Mustafa Setmariam Naser was born in Aleppo, Syria on October 27 1957. He fled Syria in the early 1980s after a challenge to the dictatorship failed.

He arrived in Spain in 1985, and in 1988 married Helena, Reprieve’s client, in Madrid. Naser subsequently became a Spanish citizen.  Naser and Helena have four children.

Naser wrote a number of books and other publications and was viewed as an influential theorist and intellectual in the Islamist movement.

Naser and his family moved to the UK in 1995.

He has been alleged to have been involved in various offences. He and his family have always denied involvement, and he has never been convicted of any of them.

In 1999, they moved to Afghanistan. From 2002 until his disappearance, Naser lived in Pakistan.

In late 2005, Helena and the children moved to Kuwait as the situation in Pakistan became dangerous.  Naser was to join them, but in October 2005 he disappeared.

Numerous media reports have stated that Naser was arrested by the Pakistani authorities and subsequently handed over the US authorities.

It has been reported that he was transferred to US naval custody in the Chagos Islands (Diego Garcia) in November 2005.

Attempts by NGOs, journalists and Spanish prosecutors to ascertain whether Naser is in US control and/or his whereabouts have all been either ignored or met with a ‘neither confirm nor deny’ response.

What is known for certain is that the US Government removed Naser from the FBI’s most wanted list and its ‘Rewards for Justice’ list shortly after his reported detention.

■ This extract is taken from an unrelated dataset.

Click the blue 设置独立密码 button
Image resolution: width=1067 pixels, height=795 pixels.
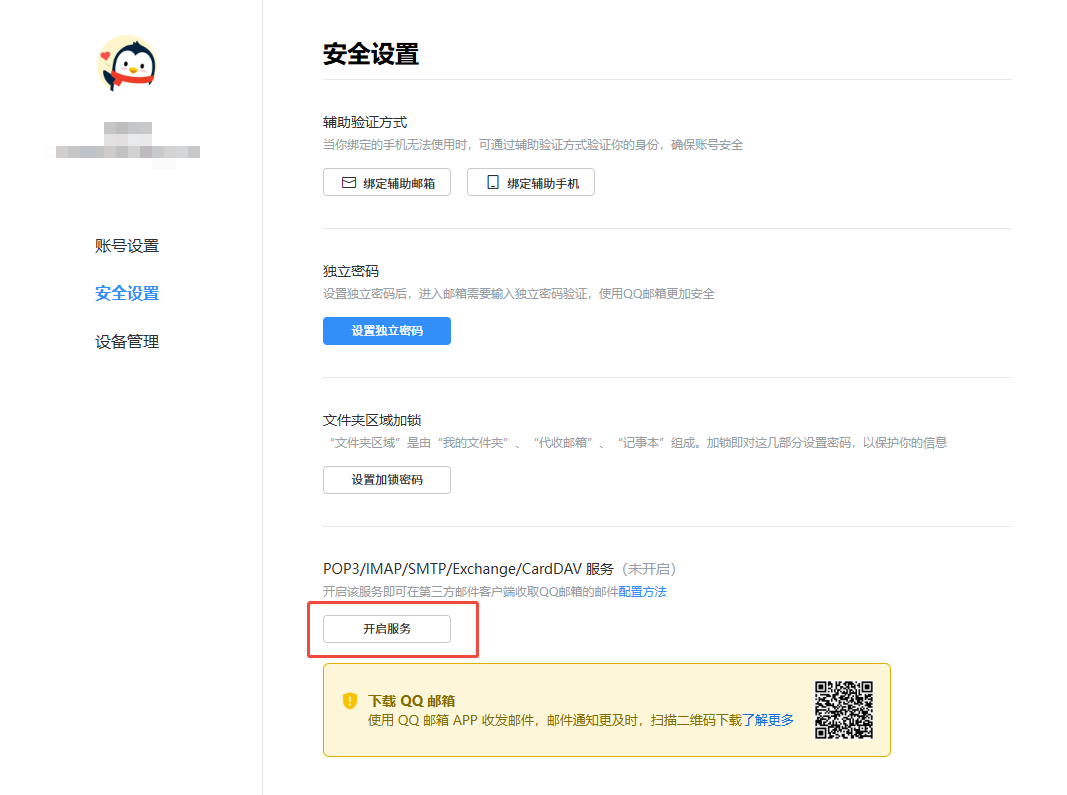387,331
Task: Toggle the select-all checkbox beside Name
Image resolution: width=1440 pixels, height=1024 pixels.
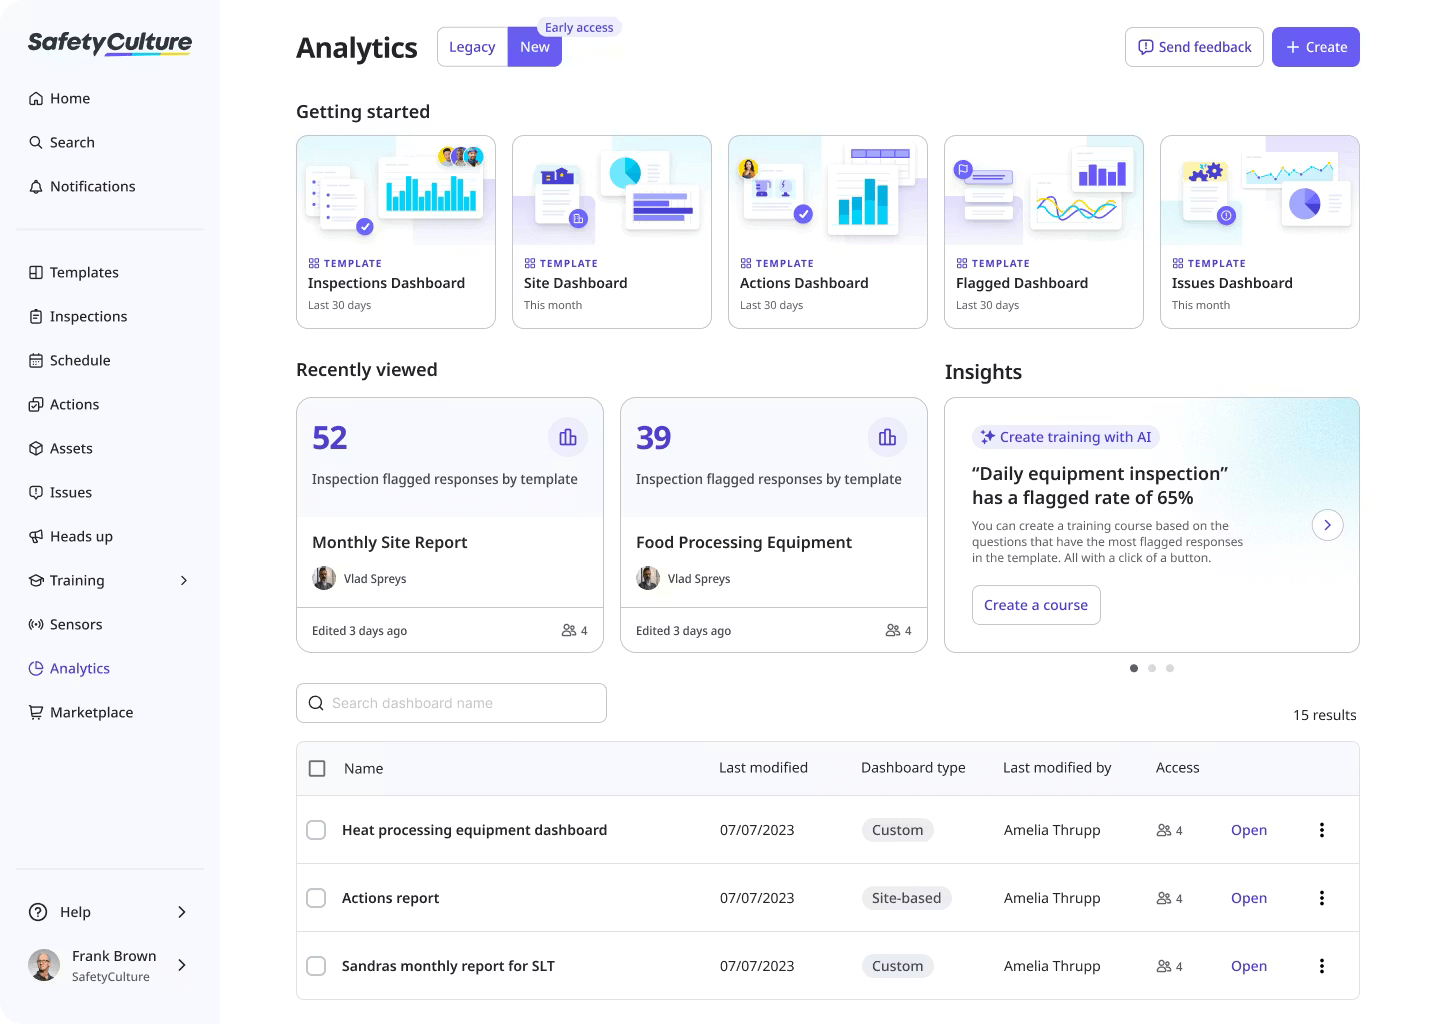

Helena Moreno’s only wish is to find her husband and, if the allegations against him are maintained, that he is given a fair and open trial.

Evidence that Naser was held at Diego Garcia:

Reprieve has complied many witness sources to confirm this, including: two recently retired CIA members confirming the fact in private conversation.

Judge Balthazar Garzon from Spain (who was investigating Naser) confirmed it to the El Pais newspaper; Spanish police and Syrian officials have confirmed it off the record.

Syrians have said off the record that the Americans handed Naser to them and now they have him.

If this has been done, Naser was rendered to a state known for persecution in violation of the Convention Against Torture, stressed Reprieve.

Renditions and Diego Garcia:

Reprieve noted that between October 2003 and January 2008, the US government provided numerous assurances that no detentions or renditions had occurred within the jurisdiction of British Overseas Territory Diego Garcia.

For almost five years the British government accepted these assurances, and to Reprieve’s knowledge did nothing to further inquire into these serious and persistent allegations.

Finally, in February 2008, Foreign Secretary David Miliband announced that his US counterparts had ‘checked their records’ and had discovered that two rendition flights, each carrying one prisoner, had passed through Diego Garcia in 2002.

Miliband maintained, however, that the planes had only landed for refuelling, and that no prisoner had ever set foot on Diego Garcia.

However, insists Reprieve, there is strong evidence that Diego Garcia was used to actually hold at least three prisoners (Abu Zubaydah, Hambali and Mustafa Setmariam Naser) at various times between 2002 and 2006.

The former US commander of SouthCom, General McCaffery, has confirmed on two occasions that prisoners have been held on Diego Garcia, and the Council of Europe (June 2007) spoke of receiving ‘(c)oncurring confirmations that United States agencies have used the island territory of Diego Garcia, which is the international legal responsibility of the United Kingdom, in the “processing” of high-value detainees.’

Recent research and reports suggest that the rendition flights conceded by David Miliband are the tip of the iceberg in terms of Diego Garcia’s role in the US rendition programme, and that prisoners likely classed as ‘High Value Detainees’ have been held on the island or off its coast over a period of five years.

The US government has admitted that prisoners held in its ‘High Value Detainee’ programme were routinely subjected to ‘enhanced interrogation techniques’, including water-boarding, sleep deprivation, and sensory deprivation, in the context of prolonged incommunicado detention.